APPLES IN STEREO 2/6, METRO The title of Tone Soul Evolution, the most recent album from kaleidoscopic popsters the Apples in Stereo, might just refer to the technological leap they made in recording it–leaving behind their beloved bedroom studio for 24-track luxury, the better to housebreak their unruly pet sounds. And their recent swiping from the indie Spinart by Sire means they’ll most likely be indulging their audiophilia further in the future. Luna, a band that could sure use a shot of whatever the Apples are on, headlines.
FRED ARMISEN Y SU MENSAJE DE CARACAS 2/6, SCHUBAS On a tape recorded live at the Fireside last fall, the former Trenchmouth drummer’s compact salsa group–the six core members include Cuban flutist Manny Bances, Cuban conga player Heriberto Dominguez, and percussionist Debbie Winston, who also plays with Malukosamba–lays down long, mellow jams with the occasional burst into flame. They haven’t yet released a record, so you can say you saw them back when.
DARKK BROS. 2/6, MCA; 2/11, ELBO ROOM This Chicago quartet’s self-titled CD is a pleasant, high-energy blend of guitar, bass, and trombone artistry–it’s always a good sign when half the songs are written by the trombonist–but in less inspired moments the Darkks have a tendency to degenerate into riffing over by-the-numbers beats. That’s fine if they merely want to provide background music for yuppie mating dances, but I get the idea their sights are set higher.
MARK FEDERIGHI 2/6, GRIND & BREW Homegrown singer-songwriter Federighi does well to forgo a band–too much backup might very well turn his soul-tugging, artfully structured songs into more Americana mush. His rich voice is all that’s needed to carry the six dark tunes on his self-released cassette. And in anyone who remembers that R.E.M. was once heartbreakingly good, it’ll induce a few extra pangs of longing.
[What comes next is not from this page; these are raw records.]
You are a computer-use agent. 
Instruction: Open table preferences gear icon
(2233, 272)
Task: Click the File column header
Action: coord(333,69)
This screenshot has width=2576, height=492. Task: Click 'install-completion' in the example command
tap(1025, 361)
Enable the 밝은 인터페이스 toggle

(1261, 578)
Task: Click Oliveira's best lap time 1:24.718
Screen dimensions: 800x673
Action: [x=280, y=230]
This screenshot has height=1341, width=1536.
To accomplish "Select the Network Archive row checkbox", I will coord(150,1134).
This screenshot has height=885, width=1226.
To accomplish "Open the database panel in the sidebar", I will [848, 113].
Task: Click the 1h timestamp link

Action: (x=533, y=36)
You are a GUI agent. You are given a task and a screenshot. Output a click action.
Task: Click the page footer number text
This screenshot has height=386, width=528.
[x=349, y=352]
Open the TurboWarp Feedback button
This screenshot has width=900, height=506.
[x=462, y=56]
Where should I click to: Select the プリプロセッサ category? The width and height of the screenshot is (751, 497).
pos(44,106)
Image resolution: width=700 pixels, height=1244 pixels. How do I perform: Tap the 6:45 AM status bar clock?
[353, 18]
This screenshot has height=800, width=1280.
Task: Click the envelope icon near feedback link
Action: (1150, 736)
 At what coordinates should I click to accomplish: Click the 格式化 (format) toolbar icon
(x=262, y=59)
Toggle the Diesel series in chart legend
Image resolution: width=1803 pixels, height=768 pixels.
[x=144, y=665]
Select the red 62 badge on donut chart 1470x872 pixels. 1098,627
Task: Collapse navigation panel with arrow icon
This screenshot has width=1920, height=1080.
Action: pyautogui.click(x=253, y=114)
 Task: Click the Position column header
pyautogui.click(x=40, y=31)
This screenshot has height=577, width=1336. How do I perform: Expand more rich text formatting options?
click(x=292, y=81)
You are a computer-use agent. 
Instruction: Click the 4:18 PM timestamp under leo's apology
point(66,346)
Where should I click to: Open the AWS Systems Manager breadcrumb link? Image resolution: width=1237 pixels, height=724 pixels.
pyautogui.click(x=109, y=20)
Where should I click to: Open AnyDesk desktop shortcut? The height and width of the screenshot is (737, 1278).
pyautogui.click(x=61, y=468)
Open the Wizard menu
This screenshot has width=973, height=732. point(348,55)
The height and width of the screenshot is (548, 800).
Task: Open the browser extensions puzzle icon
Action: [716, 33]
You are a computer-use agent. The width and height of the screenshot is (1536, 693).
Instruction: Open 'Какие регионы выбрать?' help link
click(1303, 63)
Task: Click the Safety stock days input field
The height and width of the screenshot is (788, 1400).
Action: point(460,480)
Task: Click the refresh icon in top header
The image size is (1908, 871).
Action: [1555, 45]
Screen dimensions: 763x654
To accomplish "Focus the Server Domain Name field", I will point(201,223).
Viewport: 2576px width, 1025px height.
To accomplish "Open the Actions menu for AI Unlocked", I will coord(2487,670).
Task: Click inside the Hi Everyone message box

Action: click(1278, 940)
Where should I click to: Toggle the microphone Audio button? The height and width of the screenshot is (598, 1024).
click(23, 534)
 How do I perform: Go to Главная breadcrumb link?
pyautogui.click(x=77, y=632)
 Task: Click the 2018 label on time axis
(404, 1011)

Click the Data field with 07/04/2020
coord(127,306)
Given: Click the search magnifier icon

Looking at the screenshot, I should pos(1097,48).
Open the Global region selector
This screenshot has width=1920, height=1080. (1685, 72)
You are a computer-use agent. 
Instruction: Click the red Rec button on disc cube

BALTIMORES, pasted on 2/7, EMPTY BOTTLE The debut album from the Baltimores, Plastico del Mundo (on Kingsize Platters, the label run by the Pulsars’ Dave Trumfio), comes in a most unappealing package, with a crude cover shot of some weenie animal in a frying pan. But what’s inside is lively, occasionally folky Cuisinart rock, a la mid-career Camper Van Beethoven–no surprise, since at least one band member has played in the wildly eclectic ska-core outfit Blue Meanies. First on the four-band bill are Pasted On, who at the very least have solid influences–I can hear the Yo La Tengo beating.
LONNIE BROOKS 2/8, HOUSE OF BLUES Stop the presses: House of Blues Hosts Actual Blues Artist! Chicago listeners have long been familiar with the molasses solos of this steady-gigging Louisana-born guitarist, shown to fine advantage on his recent Alligator retrospective. This is a blues fan’s perfect opportunity to see if that box of Delta dirt that’s allegedly hidden under the stage actually resonates when exposed to the real thing, or if–and this is my suspicion–it just sits there.
BUCKY DENT 2/10, METRO The artsy but enthusiastic indie power pop on Bucky Dent’s demo tape seems just as likely to create jolly drunks as mean ones–and that would be a nice change around here.